Collected data
>>
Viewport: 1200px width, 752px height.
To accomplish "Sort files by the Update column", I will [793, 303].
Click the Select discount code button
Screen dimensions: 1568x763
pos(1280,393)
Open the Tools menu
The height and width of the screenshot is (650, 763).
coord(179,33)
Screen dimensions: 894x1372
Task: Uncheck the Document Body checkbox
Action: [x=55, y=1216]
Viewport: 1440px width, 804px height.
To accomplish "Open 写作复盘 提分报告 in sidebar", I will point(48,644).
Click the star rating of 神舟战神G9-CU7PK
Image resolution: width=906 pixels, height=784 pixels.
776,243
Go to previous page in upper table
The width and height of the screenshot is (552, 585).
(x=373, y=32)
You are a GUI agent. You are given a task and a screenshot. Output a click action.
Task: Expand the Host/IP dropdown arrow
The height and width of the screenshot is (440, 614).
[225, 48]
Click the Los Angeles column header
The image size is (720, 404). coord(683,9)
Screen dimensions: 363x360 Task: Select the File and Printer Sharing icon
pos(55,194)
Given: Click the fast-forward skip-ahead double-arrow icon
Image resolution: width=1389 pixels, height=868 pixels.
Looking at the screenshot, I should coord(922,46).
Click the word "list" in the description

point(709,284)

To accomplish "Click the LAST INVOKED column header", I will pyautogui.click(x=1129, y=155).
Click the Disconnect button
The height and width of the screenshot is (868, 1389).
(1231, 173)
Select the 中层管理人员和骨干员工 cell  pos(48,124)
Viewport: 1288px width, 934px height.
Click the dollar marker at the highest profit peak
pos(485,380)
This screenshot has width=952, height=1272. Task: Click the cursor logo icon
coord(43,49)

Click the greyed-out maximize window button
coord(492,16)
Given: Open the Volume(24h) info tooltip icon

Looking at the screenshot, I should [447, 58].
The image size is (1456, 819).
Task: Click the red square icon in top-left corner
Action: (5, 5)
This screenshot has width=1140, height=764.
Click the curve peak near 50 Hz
<<
__Your task__. Exactly as written, give the line containing "This screenshot has width=1140, height=764." and all remaining lines of the records.

__Written response__.
This screenshot has width=1140, height=764.
Click the curve peak near 50 Hz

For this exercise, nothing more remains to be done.